*WORK INSTRUCTION*
How many lines in the entries below contain the string "next"? Reply with the number only.

** Opening INPUT DATA block **

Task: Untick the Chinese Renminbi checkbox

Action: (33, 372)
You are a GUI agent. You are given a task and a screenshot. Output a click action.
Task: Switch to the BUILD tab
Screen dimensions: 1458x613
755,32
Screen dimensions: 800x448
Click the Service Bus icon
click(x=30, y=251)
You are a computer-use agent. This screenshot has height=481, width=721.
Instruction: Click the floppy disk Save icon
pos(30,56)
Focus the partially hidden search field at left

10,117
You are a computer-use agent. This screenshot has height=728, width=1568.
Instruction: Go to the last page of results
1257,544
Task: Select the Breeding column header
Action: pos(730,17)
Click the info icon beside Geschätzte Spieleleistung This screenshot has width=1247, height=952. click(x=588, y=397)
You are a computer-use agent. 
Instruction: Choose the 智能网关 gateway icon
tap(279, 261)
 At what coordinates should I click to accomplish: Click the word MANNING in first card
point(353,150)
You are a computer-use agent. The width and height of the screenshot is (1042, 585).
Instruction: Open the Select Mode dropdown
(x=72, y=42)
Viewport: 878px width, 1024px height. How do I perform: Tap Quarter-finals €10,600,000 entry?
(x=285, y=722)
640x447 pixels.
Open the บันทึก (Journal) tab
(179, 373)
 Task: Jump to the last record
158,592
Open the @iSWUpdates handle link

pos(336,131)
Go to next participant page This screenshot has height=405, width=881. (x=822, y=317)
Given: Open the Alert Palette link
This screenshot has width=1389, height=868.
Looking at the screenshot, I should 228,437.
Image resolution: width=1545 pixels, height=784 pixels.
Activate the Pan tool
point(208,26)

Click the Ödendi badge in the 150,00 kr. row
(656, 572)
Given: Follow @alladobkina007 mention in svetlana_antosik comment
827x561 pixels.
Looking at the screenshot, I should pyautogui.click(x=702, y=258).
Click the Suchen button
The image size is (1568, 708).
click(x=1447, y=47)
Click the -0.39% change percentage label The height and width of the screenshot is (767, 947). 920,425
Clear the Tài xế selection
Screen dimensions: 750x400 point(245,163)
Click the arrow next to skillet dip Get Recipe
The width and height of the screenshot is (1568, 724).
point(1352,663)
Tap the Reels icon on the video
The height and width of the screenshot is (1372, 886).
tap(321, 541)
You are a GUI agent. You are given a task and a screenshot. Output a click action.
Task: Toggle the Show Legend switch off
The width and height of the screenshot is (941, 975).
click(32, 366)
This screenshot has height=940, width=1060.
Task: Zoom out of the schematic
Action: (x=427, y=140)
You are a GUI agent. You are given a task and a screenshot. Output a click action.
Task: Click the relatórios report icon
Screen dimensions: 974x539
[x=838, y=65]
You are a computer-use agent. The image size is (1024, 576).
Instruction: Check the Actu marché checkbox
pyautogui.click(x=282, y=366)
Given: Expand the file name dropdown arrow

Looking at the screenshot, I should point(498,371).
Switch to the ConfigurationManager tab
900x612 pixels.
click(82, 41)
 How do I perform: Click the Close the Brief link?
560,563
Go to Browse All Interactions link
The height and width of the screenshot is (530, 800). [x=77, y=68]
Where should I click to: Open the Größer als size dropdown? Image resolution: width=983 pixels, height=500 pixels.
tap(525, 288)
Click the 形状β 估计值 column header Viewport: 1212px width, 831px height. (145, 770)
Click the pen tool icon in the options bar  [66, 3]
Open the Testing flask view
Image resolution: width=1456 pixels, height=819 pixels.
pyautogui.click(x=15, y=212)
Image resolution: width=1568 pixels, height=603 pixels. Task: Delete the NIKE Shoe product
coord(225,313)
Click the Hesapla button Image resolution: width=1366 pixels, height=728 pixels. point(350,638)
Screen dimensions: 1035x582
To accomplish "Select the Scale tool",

** Closing INPUT DATA block **

*SOLUTION TO THIS EXERCISE*
2